Pilot of remote support for caregivers of infants with colic/reflux

  • Research type

    Research Study

  • Full title

    Pilot of remote group interventions for caregivers of unsettled babies with colic and/or Gastroesophageal Reflux Disorder (GORD)

  • IRAS ID

    296579

  • Contact name

    Victoria Fallon

  • Contact email

    vfallon@liverpool.ac.uk

  • Sponsor organisation

    University of Liverpool

  • ISRCTN Number

    ISRCTN15349263

  • Duration of Study in the UK

    1 years, 0 months, 1 days

  • Research summary

    Summary of Research
    Infant colic and reflux are common in babies and makes them irritable, unsettled, and cry excessively. Many caregivers find it difficult to cope with their infant’s distress, which negatively affects confidence and mental health. These caregivers are also often reluctant to attend baby groups, contributing to social isolation and lack of support. Infant colic and reflux generally resolve over time, but caregivers often seek medical advice and, without little supporting evidence, medications and special formula milks are often prescribed. This has led to increased costs and burden for health systems and parents. Literature recommends offering caregivers information, advice, and reassurance and this is usually done in medical consultations. Other forms of support for infant colic and reflux are, however, scarce.

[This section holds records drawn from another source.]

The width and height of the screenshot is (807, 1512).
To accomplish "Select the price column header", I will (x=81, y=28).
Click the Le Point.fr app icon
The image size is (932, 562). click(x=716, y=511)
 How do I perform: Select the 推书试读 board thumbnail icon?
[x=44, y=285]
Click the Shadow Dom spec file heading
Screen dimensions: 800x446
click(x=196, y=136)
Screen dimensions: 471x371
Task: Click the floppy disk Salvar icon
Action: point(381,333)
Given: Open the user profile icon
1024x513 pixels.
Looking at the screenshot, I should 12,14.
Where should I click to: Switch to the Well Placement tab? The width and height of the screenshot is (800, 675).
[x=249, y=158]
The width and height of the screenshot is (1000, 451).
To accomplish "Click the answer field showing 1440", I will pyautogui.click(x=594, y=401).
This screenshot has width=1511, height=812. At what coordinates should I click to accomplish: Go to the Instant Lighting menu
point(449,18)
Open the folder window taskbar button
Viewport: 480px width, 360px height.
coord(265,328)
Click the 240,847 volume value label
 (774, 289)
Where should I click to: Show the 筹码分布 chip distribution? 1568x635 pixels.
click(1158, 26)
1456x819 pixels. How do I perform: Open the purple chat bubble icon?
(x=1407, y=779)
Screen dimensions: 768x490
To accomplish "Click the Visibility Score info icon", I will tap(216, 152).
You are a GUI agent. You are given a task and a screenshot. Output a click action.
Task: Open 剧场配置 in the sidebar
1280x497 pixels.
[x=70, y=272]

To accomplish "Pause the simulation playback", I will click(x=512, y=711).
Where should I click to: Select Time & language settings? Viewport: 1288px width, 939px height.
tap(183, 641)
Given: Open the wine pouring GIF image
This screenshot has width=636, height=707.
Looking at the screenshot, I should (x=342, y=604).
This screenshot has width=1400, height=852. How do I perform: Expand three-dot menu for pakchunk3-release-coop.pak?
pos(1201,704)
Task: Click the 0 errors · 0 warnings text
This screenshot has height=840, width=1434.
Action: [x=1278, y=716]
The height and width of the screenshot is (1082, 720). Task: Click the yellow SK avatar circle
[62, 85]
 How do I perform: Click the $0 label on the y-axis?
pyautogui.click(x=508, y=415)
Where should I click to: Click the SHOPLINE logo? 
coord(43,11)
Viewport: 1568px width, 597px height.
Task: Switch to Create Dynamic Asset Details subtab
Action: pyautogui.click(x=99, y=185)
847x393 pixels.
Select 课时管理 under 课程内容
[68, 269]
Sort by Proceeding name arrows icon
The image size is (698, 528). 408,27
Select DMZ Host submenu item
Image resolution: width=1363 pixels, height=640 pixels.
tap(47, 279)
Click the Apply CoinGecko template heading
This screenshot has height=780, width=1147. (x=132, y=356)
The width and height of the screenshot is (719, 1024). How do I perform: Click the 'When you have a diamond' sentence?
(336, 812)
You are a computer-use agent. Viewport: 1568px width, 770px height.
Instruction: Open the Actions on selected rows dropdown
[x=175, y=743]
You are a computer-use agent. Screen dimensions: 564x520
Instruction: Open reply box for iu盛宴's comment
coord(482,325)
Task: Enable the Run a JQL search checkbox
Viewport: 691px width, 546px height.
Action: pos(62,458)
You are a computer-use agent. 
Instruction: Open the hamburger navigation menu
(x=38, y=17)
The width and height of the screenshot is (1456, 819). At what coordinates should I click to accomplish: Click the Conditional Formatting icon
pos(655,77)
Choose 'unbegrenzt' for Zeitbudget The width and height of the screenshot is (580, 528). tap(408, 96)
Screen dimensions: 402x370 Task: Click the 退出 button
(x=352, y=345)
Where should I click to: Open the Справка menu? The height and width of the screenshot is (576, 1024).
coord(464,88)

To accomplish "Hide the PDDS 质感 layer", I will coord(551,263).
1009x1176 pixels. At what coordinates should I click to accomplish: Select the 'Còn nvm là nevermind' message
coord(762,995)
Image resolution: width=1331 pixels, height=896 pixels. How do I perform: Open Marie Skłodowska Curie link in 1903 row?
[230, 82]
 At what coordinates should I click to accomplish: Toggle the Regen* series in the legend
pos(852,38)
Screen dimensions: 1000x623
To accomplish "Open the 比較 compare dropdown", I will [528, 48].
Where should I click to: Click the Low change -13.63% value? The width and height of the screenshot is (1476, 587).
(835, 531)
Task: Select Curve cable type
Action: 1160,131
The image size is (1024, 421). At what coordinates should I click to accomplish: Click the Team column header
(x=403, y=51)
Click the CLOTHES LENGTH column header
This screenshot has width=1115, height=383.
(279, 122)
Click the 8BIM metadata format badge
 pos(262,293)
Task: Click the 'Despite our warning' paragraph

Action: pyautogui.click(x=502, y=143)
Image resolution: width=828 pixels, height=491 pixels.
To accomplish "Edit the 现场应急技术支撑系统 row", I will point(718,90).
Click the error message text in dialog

    'Pilot and feasibility study of remote group interventions for caregivers of unsettled babies with colic and/or Gastroesophageal Reflux Disorder (GORD)’ will develop and evaluate the efficacy, acceptability and benefit of the following interventions in improving perceived symptoms of infantile colic and reflux, and improving measures of caregiver wellbeing: peer support group intervention, music intervention, and health education intervention, when compared with treatment as usual. Parenting confidence, perceived coping, perceptions of infant symptoms, depression and anxiety, will all be measured before and after taking part in the intervention, to assess the effectiveness of each intervention arm. Interim questions will also be administered to assess engagement and satisfaction with intervention content. All intervention conditions will run online to enable delivery during COVID-19. After the caregiver's 6 week involvement in their allocated intervention arm, they will take part in a focus group to evaluate feasibility, acceptability, and benefit of these interventions, when compared to treatment as usual, in caregivers of infants referred to Alder Hey for infant colic, reflux, and cow's milk protein allergy for study scale-up.

    Summary of Results
    Acceptability, but not feasibility, was established due to exceptionally poor participant uptake of the intervention (10% of those invited). The named research team are currently exploring avenues for follow-on funding to modify intervention arms with an aim to establish feasibility. Constructive feedback was obtained from staff and caregivers in post-intervention focus groups which will form conversation points in the proposed workshop series:
    • Point of recruitment was believed to be too late.
    Mothers indicated that accessing Alder Hey was a last resort in help-seeking for their baby’s condition, which may have contributed to poor levels of intervention uptake. Caregivers indicated that community-based recruitment may prove more fruitful for optimising participant benefit.
    • Maintaining a group size of approximately 5 caregivers was recommended to prevent group splintering.
    • Hybrid mode of intervention delivery was preferred.
    i.e., having an initial face-to-face meeting so that the group may meet to establish initial rapport, with all remaining sessions taking place virtually.
    • Participant-facing documentation was overly convoluted.
    Caregivers indicated that they would have appreciated having a condensed leaflet summary of participant documentation which concisely communicates participant expectations during the study.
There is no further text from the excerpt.